Capital: Likely Direction: expansion of opportunities for private investors in healthcare.
- How might/will cutbacks in federal funding for Medicaid and Medicare impact the hospitals solvency and liquidity?
- How will interest rates on debt change as a result of current uncertainty about global security (Iran, Ukraine, Venezuela, et al)? How will bond ratings be impacted?
- How will increased state/federal policies limiting PE ownership or operation of hospitals impact access to capital for the hospital? Its related businesses?
- How will the approaching private equity maturity cliff impact hospitals, physicians and other healthcare entities in the market?
Coverage: Likely Direction: to transition insurance coverage to individual policies that require informed consumer engagement.
- How will mandatory participation in alternative payment models (ACOs, bundled payments) impact the hospital?
- How should the hospital reimbursement policies be modified if Medicare & Medicare under-payments are disallowed as a community benefit?
- What is the likelihood voters will pass ‘’Medicare for All’ in 2028?
- How should insurance regulation stimulate demand for individual high-deductible plans?
- How are local public health programs integrated into the hospitals primary and preventive health community benefits? Is the hospital pursuing a “Health and Human Services” strategy or reinforcing the “Health or Human Services” status quo?
- How will states enact/respond to OB3 elimination of marketplace subsidies? Will employers drop/significantly alter employee benefits to lower their costs? Might the employer tax exemption be eliminated by Congress as a means of lowering the federal deficit and shifting healthcare spending to a consumer (B2C) market?
- How should hospitals enable effective consumer shopping for appropriately priced necessary hospital services? Is it a hospital’s obligation?

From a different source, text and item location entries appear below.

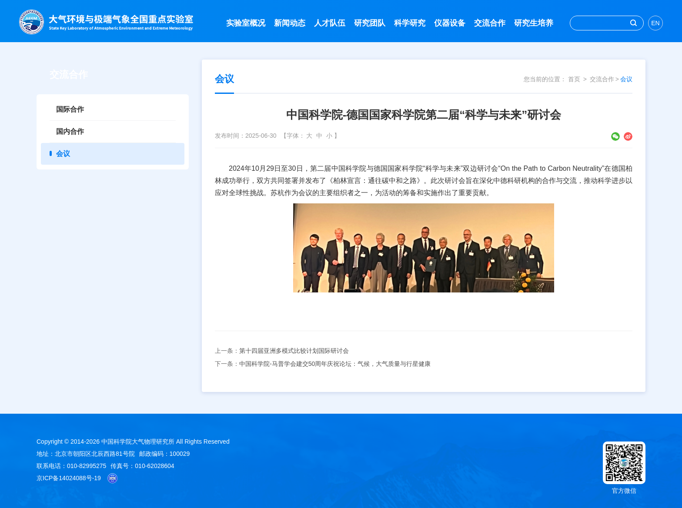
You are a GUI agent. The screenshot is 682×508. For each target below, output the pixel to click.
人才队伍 (329, 23)
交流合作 (489, 23)
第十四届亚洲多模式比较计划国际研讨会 (294, 350)
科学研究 (409, 23)
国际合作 (70, 109)
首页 (574, 79)
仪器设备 (449, 23)
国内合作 (70, 131)
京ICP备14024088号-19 (69, 478)
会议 (63, 153)
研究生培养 (533, 23)
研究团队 (369, 23)
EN (655, 23)
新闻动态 (289, 23)
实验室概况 (245, 23)
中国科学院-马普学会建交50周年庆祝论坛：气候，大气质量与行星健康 (335, 363)
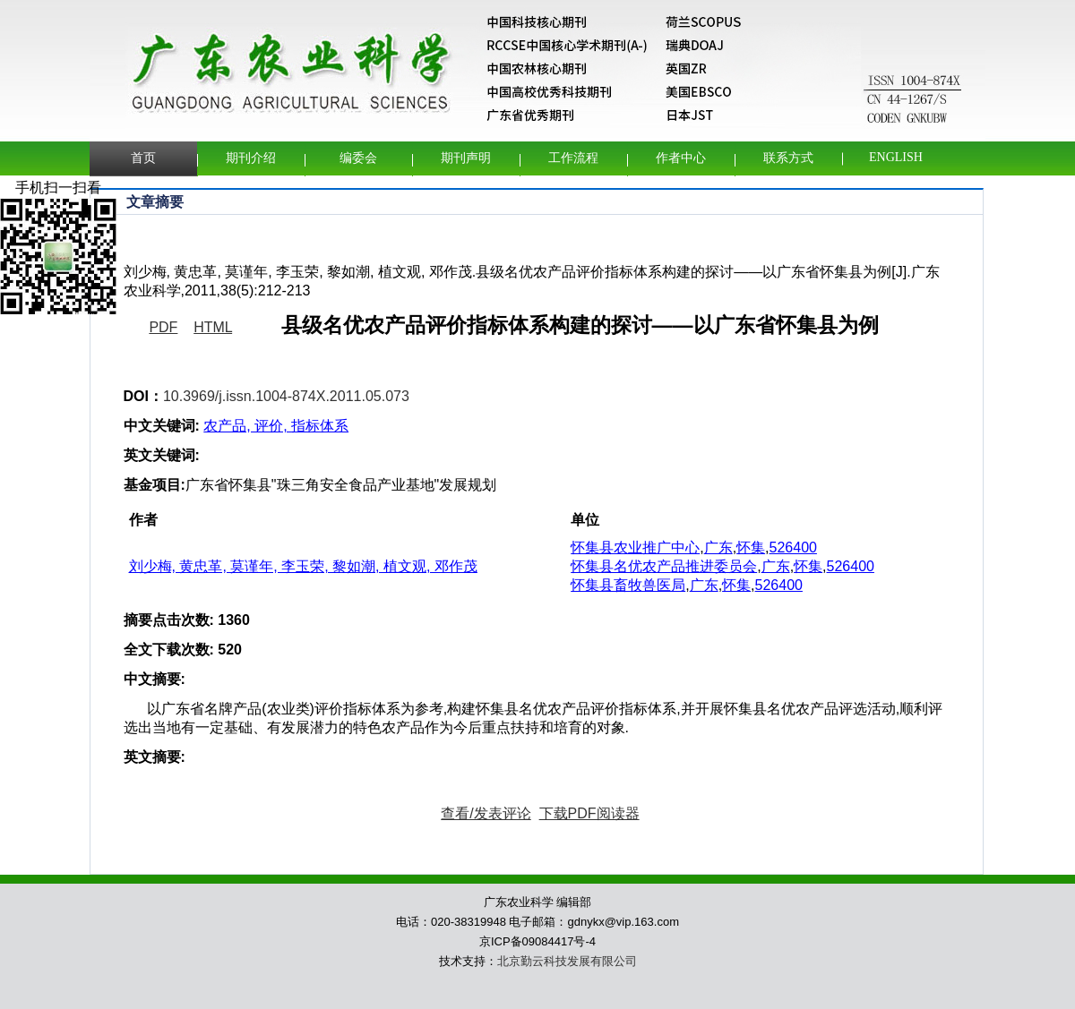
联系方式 (788, 158)
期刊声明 (466, 158)
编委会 (358, 158)
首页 (143, 158)
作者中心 (681, 158)
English (896, 157)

These are not comprehensive but they’re directionally accurate: the future for hospitals is not a repeat of the past. The market has fundamentally changed.
The blame and shame game played by the industry’s major sectors—hospitals, insurers, drug companies—has not made life better for the citizens it serves. The public’s asking for something better, and elected officials are on their side.
March Madness is reality for hospitals. It requires fresh thinking and uncomfortable adjustments. It’s not optional.